The NA’s leadership should take up these issues. We have raised them in the parliament, but our voice is not strong enough to take a concrete shape. There is growing dissatisfaction that the provincial governments are being denied the powers granted by the constitution. This is where the assembly could play a vital role. It can question the government about this, and disseminate the response to the provincial and local levels. It is a political process.

 

Are there conflicts between constitutional provisions and the role that the assembly is playing?

There is a set of procedures for passing bills from parliament. The money bills directly go to the HoR, and it is its exclusive right. The feedback we provide on this bill could be accepted or rejected by the house. Irrespective of our position, the house can forward this bill to the President for authentication. Other bills could be registered in both the houses and there are certain procedures mentioned in the law. If we do not get an additional role from a legislative perspective, the NA loses its relevance.
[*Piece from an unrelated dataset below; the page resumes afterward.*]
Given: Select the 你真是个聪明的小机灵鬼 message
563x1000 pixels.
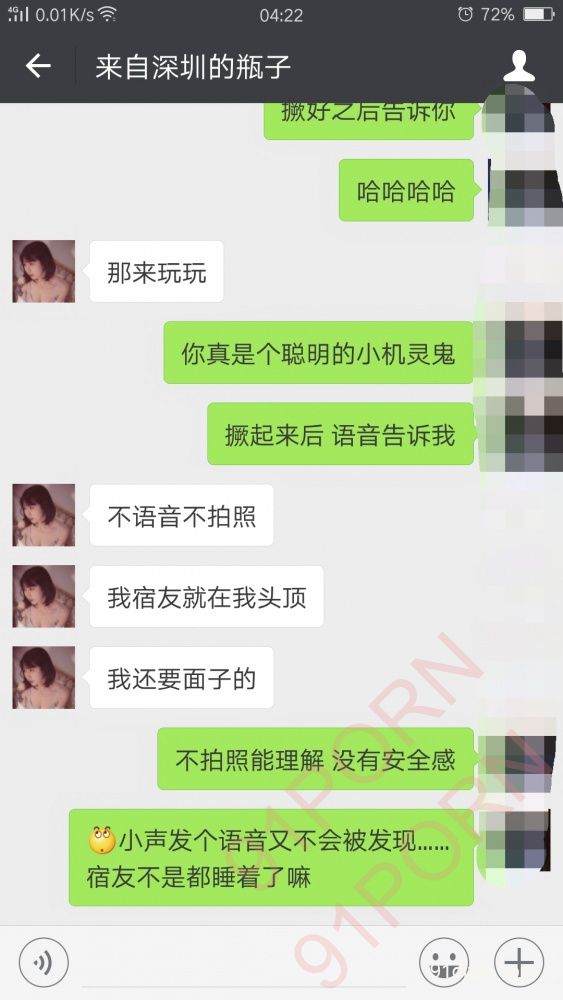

The assembly can play an important role in the lawmaking process, as it can study the laws, find loopholes and ways to plug them. For example, within a year, the Ministry of Agriculture has introduced 20 directives that are being implemented as law. Of the 20, as many as 11 directives have not mentioned the law on which they are based. These are serious issues that require a strong leadership to address. We have three levels of government, all of which are making laws. But we do not have a place where the laws of all three levels can be deposited so that they can be later studied. The federal upper house could be such a place.

There are record-keeping tasks as well, but we still lack sufficient infrastructure to carry them out. Our parliament doesn’t have a record of the laws it has passed. We don’t have all the documents in one place. We can push the assembly to perform these tasks. Lawmaking is only a small part of the NA’s responsibilities. If efficiently run, it can play a huge role in assisting the ongoing process of state restructuring.  

 

You see unsatisfied with the current role of the National Assembly?

Yes, I am not satisfied with its performance so far. If the NA continues functioning this way, it is better to dissolve it. Because we are not in a position to interfere in the law-making process, there is currently a wasteful duplication of effort. If we need this institution, we have to prove its utility.